Hace mucho tiempo estaba cenando en un restaurante en Alphabet District en Nueva York cuando escuché, de fondo, unas canciones que me gustaron. Eran unos temas oscuros, tribales, algo rapeados, levemente trip-hop. Llamé a la moza, y me dijo que era Radar, el único disco que llegó a sacar un grupo poco conocido llamado Earthling. Y luego agregó: “Pero está agotadísimo, no lo vas a conseguir”. Es probable que la moza haya actuado con buena intención, pero nunca supo la tormenta que levantó: si hay algo que no soporto con un libro, un disco o algo así, es que me digan “no lo vas a conseguir”.
En esos años, todavía Alphabet District era un barrio de calles oscuras, con casas tomadas, oficinas de dealers, pequeñas tiendas de arreglo de ropa, talleres mecánicos, veredas sucias e inmigrantes ilegales. Luego, a fines de los 90, Iggy Pop se mudó a la zona, sacó Avenue B (Alphabet se llama así porque sus calles principales son Avenue A, B, C, D), su mejor disco en 25 años, y el barrio se volvió mera escenografía para ropa cool.

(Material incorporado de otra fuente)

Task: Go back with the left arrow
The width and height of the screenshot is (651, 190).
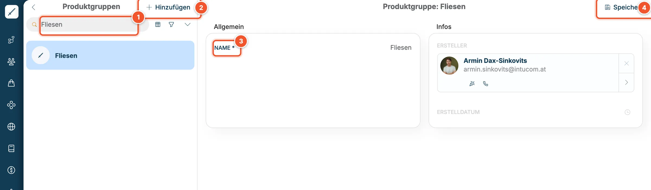Action: coord(34,7)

Cuento esta historia porque conozco relativamente bien la ciudad. Mis abuelos vivían en Coney Island, el barrio judío de Brooklyn, mi tío vive en Queens, y mis cinco primos hermanos viven entre Astoria y Manhattan. Pasé largas temporadas en NY, muchas veces. No soy un residente, pero tampoco un turista. La mía es una situación intermedia, extraña, difícil de definir.
Al día siguiente recorrí las grandes disquerías. Nada, obviamente. Luego todas y cada una de las pequeñas disquerías independientes, incluso las más raras. Nada. Seguí buscando el disco en cada uno de mis viajes, a esa y otras ciudades. Nada, tampoco. Cuando llegaron los tiempos del uno a uno, un amigo me sugirió buscarlo por Internet. Pero como no tenía (ni tengo) tarjeta de crédito, la operación me era imposible (tampoco sé cómo se llena un formulario por Internet. Supongo que ahora me lo podría bajar en MP3, pero tampoco sé qué es eso).
Pero también desistí porque amo las librerías, las disquerías, los kioscos de diarios. No soporto comprar por Internet, estar suscripto a algo y recibirlo por correo. Me gusta estar ahí y revolver. En una época trabajaba en el Centro. Salía del subte y, para llegar a mi trabajo, debía pasar por delante de cinco kioscos de diarios: me paraba en los cinco. ¿Había alguna diferencia entre uno y otro? Las mismas revistas, los mismos diarios, colocados en el mismo orden. Pero me es absolutamente imposible pasar frente a un kiosco y no detenerme, pasar frente a la vidriera de una librería y no pararme. Los domingos compro cuatro diarios. PERFIL, Clarín, Página 12 y La Nación. Los sábados compro Clarín y El País de Madrid (por Babelia, el suplemento cultural). Sería lógico recibirlos en casa. Pero prefiero buscarlos yo mismo en el kiosco (quizá gaste demasiado en diarios, pero lo compenso no teniendo banda ancha). Un lector que no se ensucia las manos se parece demasiado a un asesino de guantes blancos.
Quiero aclarar algo: la misma historia del disco de Earthling me pasó decenas de veces con libros; buscados, rastreados, perseguidos a lo largo de ciudades, años y viajes. Ahora mismo estoy a la busca de Policía intelectual, de Ramón Doll, publicado por la editorial Tor en 1933, y nunca reeditado (salvo algunos pocos artículos que están en Lugones el apolítico, y otros ensayos, A. Peña Lillo Editor, Buenos Aires, 1966; muy fácil de conseguir). Recorrí todas las librerías de viejo, sin suerte por ahora. Podría fotocopiarlo, pero eso sería darme por derrotado. Ya aparecerá.
Como apareció el disco en cuestión. La semana pasada, en una disquería en Pacífico. Increíble. Estaba en un canasto a 10 pesos, junto a las Baladas de amor de Leonardo Favio (que también compré). No sabían lo que vendían (tampoco sé cómo pudo haber llegado allí). Efectivamente es un buen disco, muy marcado por el sonido de Bristol (incluso toca Geoff Barrow, el guitarrista de Portishead), aunque tampoco es nada de otro mundo. ¿Pero quién esperaba que fuera extraordinario?